2009年12月09日「地上5センチの恋心」

カテゴリー中島孝志の不良映画日記」

 私、この女優、大好きなのよね。カトリーヌ・フロのことなんですけどね。「譜めくりの女」とか「女はみんな生きている」とか名作が多いですな。
 フランスを代表する女優ですよ。もう1人のカトリーヌとともにね。

 私と同い年なんだけど、若い頃よりいまのほうがずっといい。「いい女」というのはこんな感じなんかなあ・・・。



 さて、主人公オデットはデパートの化粧品売場で働く中年女性なんですよ。
 10年前に愛する夫と死に別れたって、職場で居たたまれなるようなことがあったって、息子がゲイの恋人をとっかえひっかえしていたって、娘が反抗の絶頂にあったって、ヘイチャラ。微笑んで毎日を前向きに愉しく生きてます。

 なんでか? なんでかフラメンコ。

 「心の支え」があるからなんですね。それは人気作家バルタザール(『モンテーニュ通りのカフェ』のアルベール・デュポンテル)の小説を読むことなのよ。

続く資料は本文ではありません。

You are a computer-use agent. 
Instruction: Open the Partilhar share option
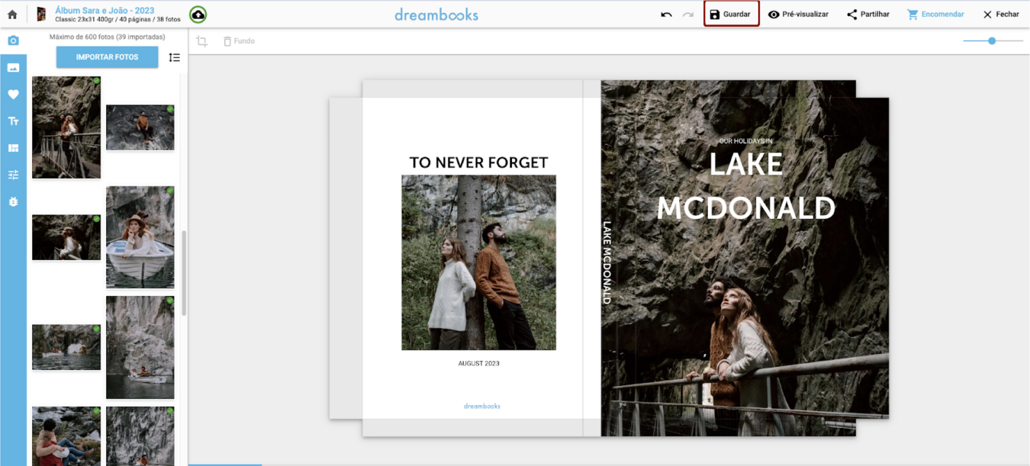click(x=868, y=14)
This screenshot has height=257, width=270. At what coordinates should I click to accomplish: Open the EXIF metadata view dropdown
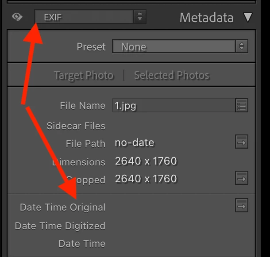(84, 17)
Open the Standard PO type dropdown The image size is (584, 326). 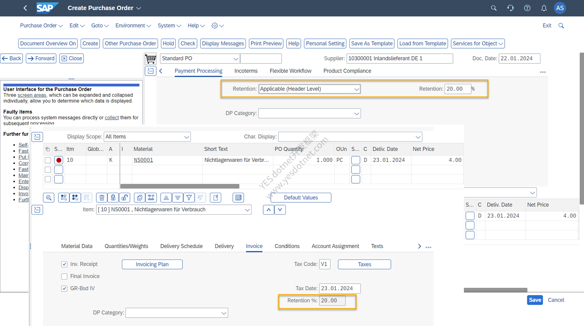click(200, 58)
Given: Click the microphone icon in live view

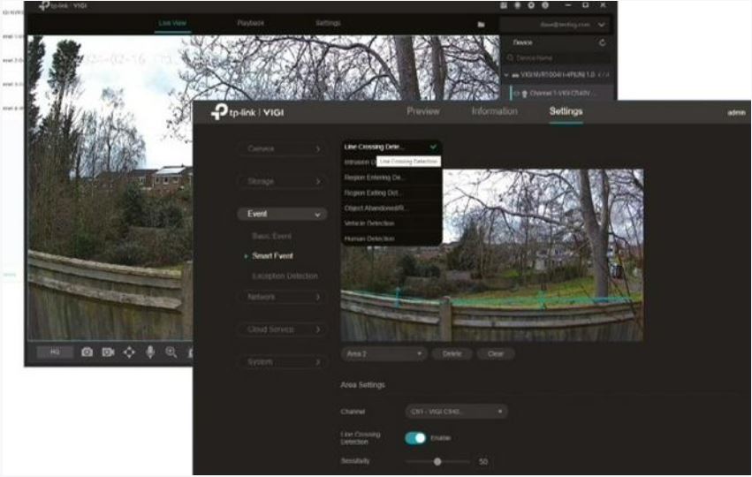Looking at the screenshot, I should point(150,352).
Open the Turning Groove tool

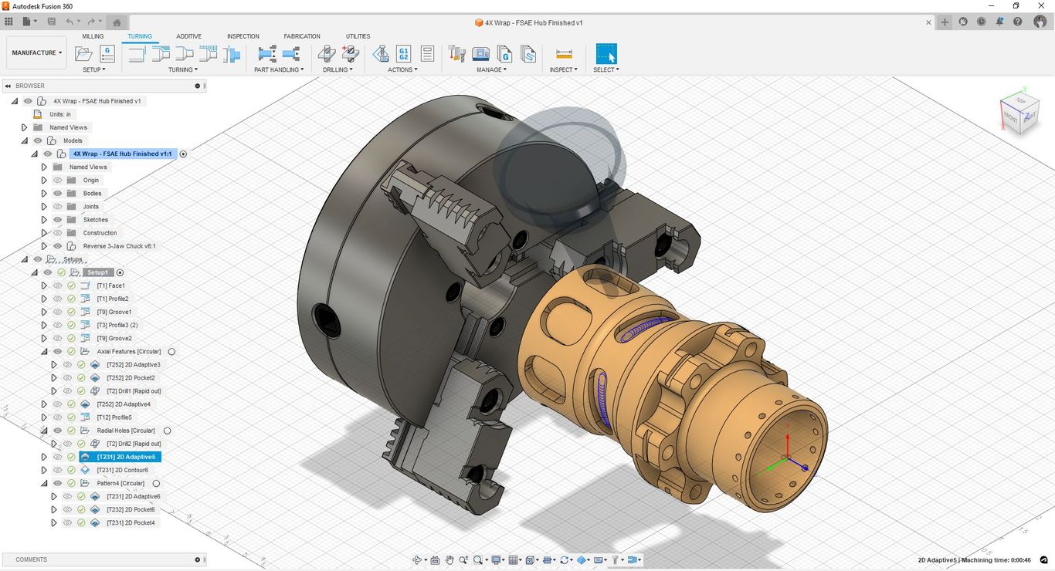185,54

 読んでるうちに、身体が宙に浮いてしまうほど幸福感に満たされてしまうのよ。実際、浮いちゃうんだけど。それほどのファンなのに(だからこそ?)、サイン会では舞い上がって名前すら名乗れない。
 で、自己嫌悪。こうなりゃ、ファンレターで感謝を告げちゃおう。オー、前向き!

 一方、バルタザールにしたって、実は他人に言えない悩みを抱えてるわけ。
 「ヤツの小説はレベルが低くて、とてもアカデミックな文化人やインテリに読まれる代物じゃないね」
 こき下ろした評論家と妻が不倫関係にあんだからさ。

 妻からは愛想を尽かされ、息子からも恥ずかしく思われ、父の威厳なんてゼロ。
 それに・・・表向きはセレブに生まれたことになってるけど、ホントは貧しい孤児。ばれたらイメージは総崩れ。で、自信喪失から自殺を図るんだけど失敗。
 そんなときに思い出したことがあります。

 「こんな自分に救われた!、というファンがいたっけ」

 手紙を頼りに訪れると、オデットはもちろんウェルカムですよ。こうして、売れっ子作家と奇妙な3人家族の生活が始まります。もちろんピュアなまま。オデットはいまでも前夫を心の底から愛し続けてますからね。

 人はどうして生きられるのか? それは人からエネルギーを得ているからかもしれないですね。
 「あなたがいるから」
 「あなたのおかげで」
 「あなたのために」
 「あなたが好きだから」
 「あなたの喜ぶ顔が見たくて」
 こんな思いがエネルギーになって心のエンジンを回しているのかもしれません。

 いったいオデットが出したレターにはどんなことが書かれていたんでしょうか?
 「あなたを知る前は最悪の人生でした。でも、ある日、あなたの本は教えてくれた。みじめな人生にも喜びや笑い、愛があるということを。平凡な人間にも取り柄があると気づき、自分を愛せるようになりました」
 インテリや文化人に読まれなくたっていいじゃない。こんなに感動を与えてるじゃないですか。なにをこれ以上求めようとするのよ? この欲張りめが。
 バルタザールは猛烈に内省を始めます。

 「夢はなんだい?」
 「海に行きたいわ」
 「地中海?」
 「ベルギーにも海はあるわ。控えめな北海が」

 いいですねえ。控えめな北海が・・・。セレブでなくたって、ゴージャスでなくたって、家族仲良く楽しめればそこは天国。満たされない人生とは「もっともっと」と満腹以上のものをどん欲に求めてしまうから。
 もうこれでいい、十分楽しんだと「ほどほど」を知れば、ほんの少しでも至福感を得られるものなのかもしれません。

 バルタザールはオデットのそばにいるだけで心が癒され、満たされていきます。そして愛を告白するんだけど・・・どうなることやら?

 みな間違った場所で探そうとしてるのね。ありのままの自分をそのまま受け容れる。手を伸ばせば届く「地上5センチ」くらいの幸福でいい。
 これが幸福になるルール。そんなメッセージが伝わってきましたけど・・・。